Tarefas obrigatórias
- 1) Liste todos os adjetivos ou expressões que o trecho usa para caracterizar a consciência sobreposta.
- 2) Segundo o trecho, por que quem narra manteve o auto boicote por muito tempo?
- 3) Diga se cada afirmação concorda com o trecho:
(a) A mente está viciada no sofrimento descabido.
(b) A crença foi levada para a vida adulta.
(c) Padrões destrutivos se desconstroem da noite para o dia.
==== Trecho
Quando o velho padrão te puxa
Não é fácil se livrar de hábitos enraizados há anos. Condicionamento é coisa séria.
Quando tudo vai bem, estou de bem com a vida, centrada e de coração aberto vem a autocensura me tolher e sem qualquer razão aparente eu mudo meu estado de humor, o bom ânimo.
Por muito tempo mantive o auto boicote, por não me achar merecedora da felicidade.
Por trás dessa crença existem culpas não trabalhadas. Se eu ainda não consigo sustentar a mudança é porque elas ainda me dominam, mesmo com tantos anos de trabalho.
Sei que em mim há uma consciência sobreposta que é intolerante, carrasca, e exageradamente exigente.
Porque eu me sentia invisível a meus pais, ainda que eu tenha me empenhado muito para agradá-los, tinha uma culpa irracional por não ser perfeita, por acreditar que só assim conseguiria a atenção e a admiração deles.
Essa crença eu trouxe para a vida adulta, é ela que rege minhas relações até comigo mesma e é responsável pelo fracasso delas.
A mente sabe que não devo pensar assim, mas o coração está viciado no sofrimento descabido.
A consciência é a resposta para a virada que preciso dar. A cada vez que perceber o mal humor se aproximando e não encontrar razão para isso, preciso identificar e acolher emoções e soltá-las.
Não é da noite para o dia que se descontrói padrões destrutivos preservados por toda uma vida. Perseverança, paciência e trabalho são a chave.
========
==== Dados registrados
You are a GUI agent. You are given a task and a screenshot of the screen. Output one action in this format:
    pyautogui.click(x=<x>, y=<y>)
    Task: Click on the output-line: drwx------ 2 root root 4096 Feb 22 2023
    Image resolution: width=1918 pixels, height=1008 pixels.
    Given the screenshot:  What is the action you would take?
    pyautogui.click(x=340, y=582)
========
Resultados do exercício
- 1) intolerante; carrasca; exageradamente exigente

- 2) Por não se achar merecedora da felicidade.

- 3)
(a) Não: "A mente sabe que não devo pensar assim, mas o coração está viciado no sofrimento descabido."
(b) Sim: "Essa crença eu trouxe para a vida adulta"
(c) Não: "Não é da noite para o dia que se descontrói padrões destrutivos preservados por toda uma vida."